The patient is haemodynamically borderline. The team must choose the initial imaging strategy for a multi-system trauma with a depressed conscious level. There is debate at the bedside: one colleague suggests an immediate MRI brain for the head injury, another suggests starting with ultrasound at the bedside and then proceeding to CT.

DISCUSSION POINTS

  • Why is CT, rather than MRI, the modality of choice for acute major trauma including the head injury here? Consider speed, availability, and what each modality demonstrates acutely.
  • What role does bedside ultrasound (e.g., focused assessment of the abdomen) play in the unstable patient, and what are its limitations — particularly across air-containing structures?
  • How do you reconcile the need for rapid CT with the principle of ALARA and the regulatory framework (AERB) governing radiation use?
Click to reveal Trigger 2: Contrast administration and renal/allergy screening under time pressure (discuss previous trigger first!)

Trigger 2: Contrast administration and renal/allergy screening under time pressure

A contrast-enhanced CT of the chest, abdomen and pelvis is planned to look for visceral and vascular injury. The accompanying relative mentions the patient 'is a diabetic on some sugar tablets' and 'had a bad reaction to a dye during a scan a few years ago'. No recent renal function is available.

DISCUSSION POINTS

  • Which screening domain is now critical, and what specific information do you need before iodinated contrast is given?
  • How should the reported prior 'reaction to dye' be interpreted versus a reported iodine or shellfish allergy — which actually predicts a contrast reaction?
  • How do diabetes, possible metformin use and unknown renal function change your plan for contrast, and what would you do if eGFR returned at 24 mL/min/1.73m²?
Click to reveal Trigger 3: Limbs, follow-up imaging and the magnetic-field hazard (discuss previous trigger first!)
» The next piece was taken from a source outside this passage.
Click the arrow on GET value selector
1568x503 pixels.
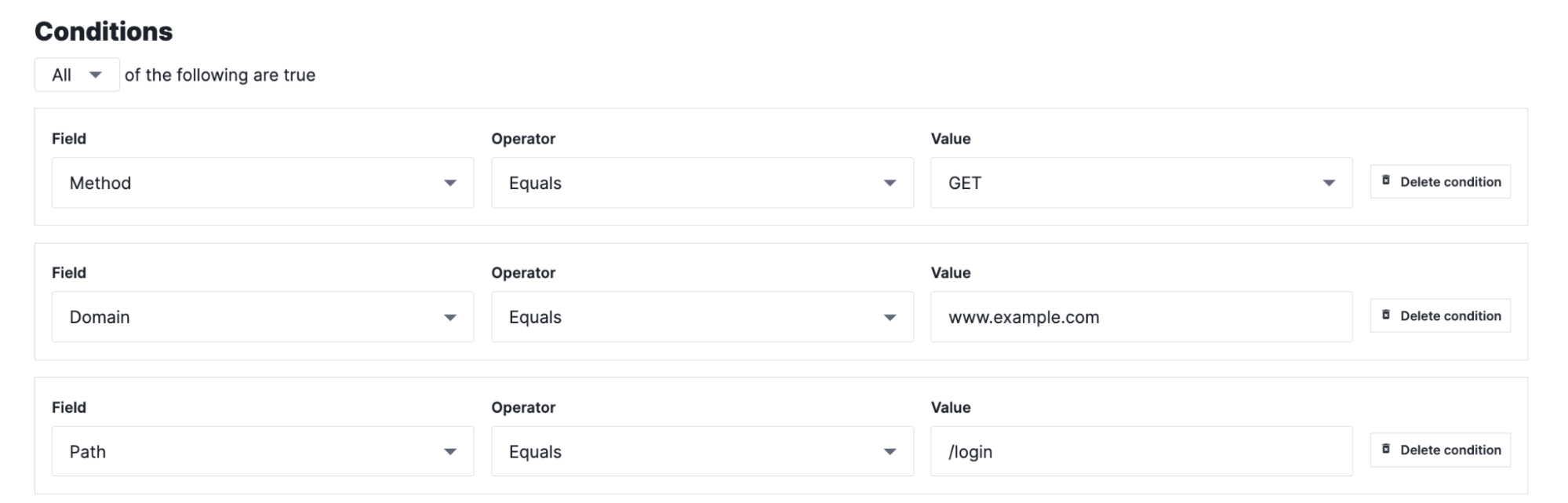1329,183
Trigger 3: Limbs, follow-up imaging and the magnetic-field hazard

The patient stabilises after resuscitation. The deformed thigh needs definitive imaging, and the neurosurgical team later requests detailed imaging of a suspected spinal cord injury. During screening the patient — now more alert — reports an 'old metal rod in my leg' and that he 'worked as a welder'. The team considers MRI of the spine.

DISCUSSION POINTS

  • Which modality is first-line for the suspected long-bone fracture, and why are air/bone-related physical principles relevant to that choice?
  • Why is MRI the preferred modality for detailed spinal cord (soft-tissue/CNS) assessment once the patient is stable?
  • What magnetic-field safety issues do the orthopaedic implant and the welding history raise, and how would you decide whether MRI can proceed safely?

Group Task Assignments

  • Construct a sequenced imaging algorithm for this polytrauma patient from arrival to definitive imaging, naming the modality at each step and the clinical question it answers.
  • Build a one-page pre-imaging suitability checklist covering radiation, contrast (allergy + renal function + metformin) and magnetic-field domains, and apply it to this case.
  • Prepare a two-minute teaching point for junior staff on why 'CT for acute trauma, MRI for stable soft-tissue/CNS, USG and X-ray first where they answer the question' is the safe default.

Learning Issues

Research these questions and bring your findings to the discussion.

  1. [RD1.1] What are the general functioning principles, typical clinical use and relative radiation hazards of X-ray, fluoroscopy, CT, ultrasound, nuclear medicine and MRI, and how do they explain why air-containing structures are imaged better on X-ray than on ultrasound?
  2. [RD2.1] What clinical history must be obtained to determine a patient's suitability for radiation exposure, iodinated/gadolinium contrast administration and magnetic-field exposure, and why do iodine/shellfish allergies NOT predict contrast reactions?
  3. [RD2.2] How is the correct imaging modality selected by crossing pathology type (trauma, infection, tumour, congenital) and body system with the patient group (adult, child, pregnant), and why is CT first-line in acute trauma while MRI is preferred for stable CNS/soft-tissue assessment?